Dosing nitrates and phosphates increase

Fish and fish foods are certainly not cheaper (except perhaps petco specials), but they might be "easier" and might be more fun. :)
Over brightwells products, I might have to disagree with you on that one. :)
 
If you feed more, with or without adding fish, that would be called increasing bioload, and one effect of increased bioload is increased nitrate and phosphate.

Since that may be the only effect you want, dosing those exact things is a good plan, and isn't called increasing bioload.

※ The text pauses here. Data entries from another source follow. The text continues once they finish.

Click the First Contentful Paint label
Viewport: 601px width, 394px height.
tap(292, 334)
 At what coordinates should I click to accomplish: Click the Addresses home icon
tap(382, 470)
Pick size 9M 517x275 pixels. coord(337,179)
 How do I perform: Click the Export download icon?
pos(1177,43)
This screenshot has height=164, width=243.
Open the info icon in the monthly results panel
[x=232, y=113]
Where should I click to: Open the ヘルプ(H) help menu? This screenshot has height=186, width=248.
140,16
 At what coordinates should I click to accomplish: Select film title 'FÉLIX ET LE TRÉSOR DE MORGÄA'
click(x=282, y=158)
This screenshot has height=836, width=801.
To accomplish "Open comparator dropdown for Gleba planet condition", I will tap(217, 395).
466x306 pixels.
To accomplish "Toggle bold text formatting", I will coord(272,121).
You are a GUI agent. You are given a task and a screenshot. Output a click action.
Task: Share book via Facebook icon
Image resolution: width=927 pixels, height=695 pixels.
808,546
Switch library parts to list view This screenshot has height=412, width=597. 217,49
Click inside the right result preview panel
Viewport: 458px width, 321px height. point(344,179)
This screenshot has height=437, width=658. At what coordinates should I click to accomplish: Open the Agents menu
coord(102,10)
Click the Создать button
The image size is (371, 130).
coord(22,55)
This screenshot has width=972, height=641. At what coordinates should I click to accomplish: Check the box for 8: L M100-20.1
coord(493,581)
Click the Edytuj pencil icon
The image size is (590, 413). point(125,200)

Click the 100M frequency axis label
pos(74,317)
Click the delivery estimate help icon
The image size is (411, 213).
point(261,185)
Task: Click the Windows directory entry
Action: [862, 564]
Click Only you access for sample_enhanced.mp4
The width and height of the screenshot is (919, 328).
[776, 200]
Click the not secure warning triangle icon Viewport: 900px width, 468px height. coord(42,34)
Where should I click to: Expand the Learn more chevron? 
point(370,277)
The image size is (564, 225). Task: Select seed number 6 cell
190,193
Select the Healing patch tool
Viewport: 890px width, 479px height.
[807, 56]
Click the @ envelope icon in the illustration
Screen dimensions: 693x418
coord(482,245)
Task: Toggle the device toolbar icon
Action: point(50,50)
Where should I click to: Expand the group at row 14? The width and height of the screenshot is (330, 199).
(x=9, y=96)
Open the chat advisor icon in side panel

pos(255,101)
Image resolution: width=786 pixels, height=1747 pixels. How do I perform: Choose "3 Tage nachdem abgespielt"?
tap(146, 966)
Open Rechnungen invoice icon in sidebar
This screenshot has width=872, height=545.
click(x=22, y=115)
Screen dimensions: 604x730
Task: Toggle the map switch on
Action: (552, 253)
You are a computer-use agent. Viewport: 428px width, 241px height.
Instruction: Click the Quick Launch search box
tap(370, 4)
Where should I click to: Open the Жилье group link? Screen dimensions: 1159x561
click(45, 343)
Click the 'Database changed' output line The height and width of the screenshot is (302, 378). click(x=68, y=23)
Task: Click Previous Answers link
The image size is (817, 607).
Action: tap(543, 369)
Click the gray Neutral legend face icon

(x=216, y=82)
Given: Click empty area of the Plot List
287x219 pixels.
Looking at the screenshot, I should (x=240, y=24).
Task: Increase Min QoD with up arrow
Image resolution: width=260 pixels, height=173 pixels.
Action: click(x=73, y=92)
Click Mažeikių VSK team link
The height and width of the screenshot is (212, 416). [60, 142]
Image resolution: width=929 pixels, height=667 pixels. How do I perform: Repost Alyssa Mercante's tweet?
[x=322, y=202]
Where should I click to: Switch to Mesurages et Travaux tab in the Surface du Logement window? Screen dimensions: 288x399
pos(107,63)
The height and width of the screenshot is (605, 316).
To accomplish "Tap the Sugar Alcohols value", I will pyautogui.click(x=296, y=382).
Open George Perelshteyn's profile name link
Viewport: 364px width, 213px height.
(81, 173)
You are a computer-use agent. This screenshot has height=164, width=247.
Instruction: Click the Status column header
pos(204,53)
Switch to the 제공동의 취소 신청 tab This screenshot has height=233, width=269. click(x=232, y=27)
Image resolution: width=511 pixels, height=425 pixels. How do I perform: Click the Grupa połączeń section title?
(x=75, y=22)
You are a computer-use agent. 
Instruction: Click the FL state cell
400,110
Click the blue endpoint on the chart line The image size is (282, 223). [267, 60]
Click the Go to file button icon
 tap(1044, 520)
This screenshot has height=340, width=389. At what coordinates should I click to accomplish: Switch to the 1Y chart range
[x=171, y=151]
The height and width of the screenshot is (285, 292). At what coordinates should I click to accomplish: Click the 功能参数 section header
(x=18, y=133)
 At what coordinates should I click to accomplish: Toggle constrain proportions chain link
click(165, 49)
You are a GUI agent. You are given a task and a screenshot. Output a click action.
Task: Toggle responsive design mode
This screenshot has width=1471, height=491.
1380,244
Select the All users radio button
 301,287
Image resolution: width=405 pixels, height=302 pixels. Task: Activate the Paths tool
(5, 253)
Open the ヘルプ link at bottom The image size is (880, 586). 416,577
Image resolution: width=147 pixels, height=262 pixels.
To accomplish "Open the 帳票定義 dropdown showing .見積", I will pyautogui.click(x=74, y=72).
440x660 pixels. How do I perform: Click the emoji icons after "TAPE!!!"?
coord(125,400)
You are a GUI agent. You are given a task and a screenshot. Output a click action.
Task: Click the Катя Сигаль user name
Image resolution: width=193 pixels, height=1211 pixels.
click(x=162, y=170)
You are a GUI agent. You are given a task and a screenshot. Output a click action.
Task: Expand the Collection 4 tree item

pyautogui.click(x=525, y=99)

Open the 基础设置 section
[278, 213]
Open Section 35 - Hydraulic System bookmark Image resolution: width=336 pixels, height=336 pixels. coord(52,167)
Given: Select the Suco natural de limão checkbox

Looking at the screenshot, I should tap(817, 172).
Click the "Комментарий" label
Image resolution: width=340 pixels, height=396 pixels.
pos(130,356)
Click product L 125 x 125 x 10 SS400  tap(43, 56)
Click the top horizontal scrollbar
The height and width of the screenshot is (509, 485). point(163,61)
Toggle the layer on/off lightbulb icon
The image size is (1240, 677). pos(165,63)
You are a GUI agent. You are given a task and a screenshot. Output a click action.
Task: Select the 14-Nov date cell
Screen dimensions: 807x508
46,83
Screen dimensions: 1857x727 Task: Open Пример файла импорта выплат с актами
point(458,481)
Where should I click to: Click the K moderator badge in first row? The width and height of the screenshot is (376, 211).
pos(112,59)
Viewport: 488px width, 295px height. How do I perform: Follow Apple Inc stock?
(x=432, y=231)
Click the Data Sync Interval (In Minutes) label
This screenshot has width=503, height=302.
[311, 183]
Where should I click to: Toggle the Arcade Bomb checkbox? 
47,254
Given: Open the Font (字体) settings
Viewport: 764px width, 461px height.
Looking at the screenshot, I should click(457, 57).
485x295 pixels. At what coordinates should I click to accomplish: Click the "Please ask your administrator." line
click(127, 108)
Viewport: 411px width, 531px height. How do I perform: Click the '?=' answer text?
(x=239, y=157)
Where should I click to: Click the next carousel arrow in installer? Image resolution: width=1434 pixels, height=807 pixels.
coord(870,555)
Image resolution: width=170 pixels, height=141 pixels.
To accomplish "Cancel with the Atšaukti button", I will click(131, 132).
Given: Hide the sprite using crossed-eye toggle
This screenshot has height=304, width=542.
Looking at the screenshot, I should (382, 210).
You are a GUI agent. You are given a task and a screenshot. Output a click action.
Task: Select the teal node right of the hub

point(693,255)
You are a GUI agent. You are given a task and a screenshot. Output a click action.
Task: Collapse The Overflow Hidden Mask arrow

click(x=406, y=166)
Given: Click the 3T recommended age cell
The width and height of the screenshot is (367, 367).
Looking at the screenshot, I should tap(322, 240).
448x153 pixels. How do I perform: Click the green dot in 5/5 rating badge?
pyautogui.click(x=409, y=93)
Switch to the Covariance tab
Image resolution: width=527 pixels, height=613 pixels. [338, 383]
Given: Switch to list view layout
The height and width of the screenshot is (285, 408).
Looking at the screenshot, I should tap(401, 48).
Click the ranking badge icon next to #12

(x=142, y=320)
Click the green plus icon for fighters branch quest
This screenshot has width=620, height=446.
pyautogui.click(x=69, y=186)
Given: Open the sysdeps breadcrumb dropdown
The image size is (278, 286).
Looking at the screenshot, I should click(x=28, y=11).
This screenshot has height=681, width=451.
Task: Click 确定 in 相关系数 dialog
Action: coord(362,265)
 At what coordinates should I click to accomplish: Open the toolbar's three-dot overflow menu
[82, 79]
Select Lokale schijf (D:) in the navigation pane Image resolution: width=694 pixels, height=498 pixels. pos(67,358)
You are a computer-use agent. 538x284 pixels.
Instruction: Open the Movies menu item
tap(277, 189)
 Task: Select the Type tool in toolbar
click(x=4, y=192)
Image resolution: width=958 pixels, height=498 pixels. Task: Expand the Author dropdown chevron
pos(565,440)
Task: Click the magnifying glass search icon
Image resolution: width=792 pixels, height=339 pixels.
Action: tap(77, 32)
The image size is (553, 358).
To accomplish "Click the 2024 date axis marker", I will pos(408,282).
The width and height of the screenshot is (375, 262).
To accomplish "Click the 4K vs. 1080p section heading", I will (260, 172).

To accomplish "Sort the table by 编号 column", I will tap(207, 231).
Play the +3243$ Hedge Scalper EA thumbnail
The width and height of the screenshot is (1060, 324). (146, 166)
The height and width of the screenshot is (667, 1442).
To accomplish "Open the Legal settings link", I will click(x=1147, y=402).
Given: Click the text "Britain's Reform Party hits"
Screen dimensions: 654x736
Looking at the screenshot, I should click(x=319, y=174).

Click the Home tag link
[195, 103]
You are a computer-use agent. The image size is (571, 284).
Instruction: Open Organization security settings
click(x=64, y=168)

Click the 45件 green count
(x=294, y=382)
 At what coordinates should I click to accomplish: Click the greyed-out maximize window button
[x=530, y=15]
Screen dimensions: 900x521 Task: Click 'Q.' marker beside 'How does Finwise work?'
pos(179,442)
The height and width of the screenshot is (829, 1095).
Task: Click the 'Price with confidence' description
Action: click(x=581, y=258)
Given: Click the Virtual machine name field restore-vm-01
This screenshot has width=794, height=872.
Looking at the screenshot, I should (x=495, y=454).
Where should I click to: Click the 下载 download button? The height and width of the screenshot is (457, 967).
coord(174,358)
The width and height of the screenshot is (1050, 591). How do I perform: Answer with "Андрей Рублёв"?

Food grade sodium nitrate and phosphate are the topics of dozens of threads here. They can be obtained from amazon for far less than the Brightwell products, and should not in any way be considered second rate. if anything, I'd use them over Brightwell even if they cost more since they are of known purity and the Brightwell products are not.


Examples:


Thank you for the advise Randy and also the education, need to use the correct lingo sorry if it mis lead anyone.
 
One last question, should I remove my filter sock and turn off skimmer until I bring the levels up ?
 
Randy's suggestions are spot on. I personally use Triton because I'm too busy (lazy) to mix up my own solutions and I trust the Triton purity. Plus, I also dose the Triton NH Alpha product which is ammonia dosing (I don't recommend that at all when you're starting out).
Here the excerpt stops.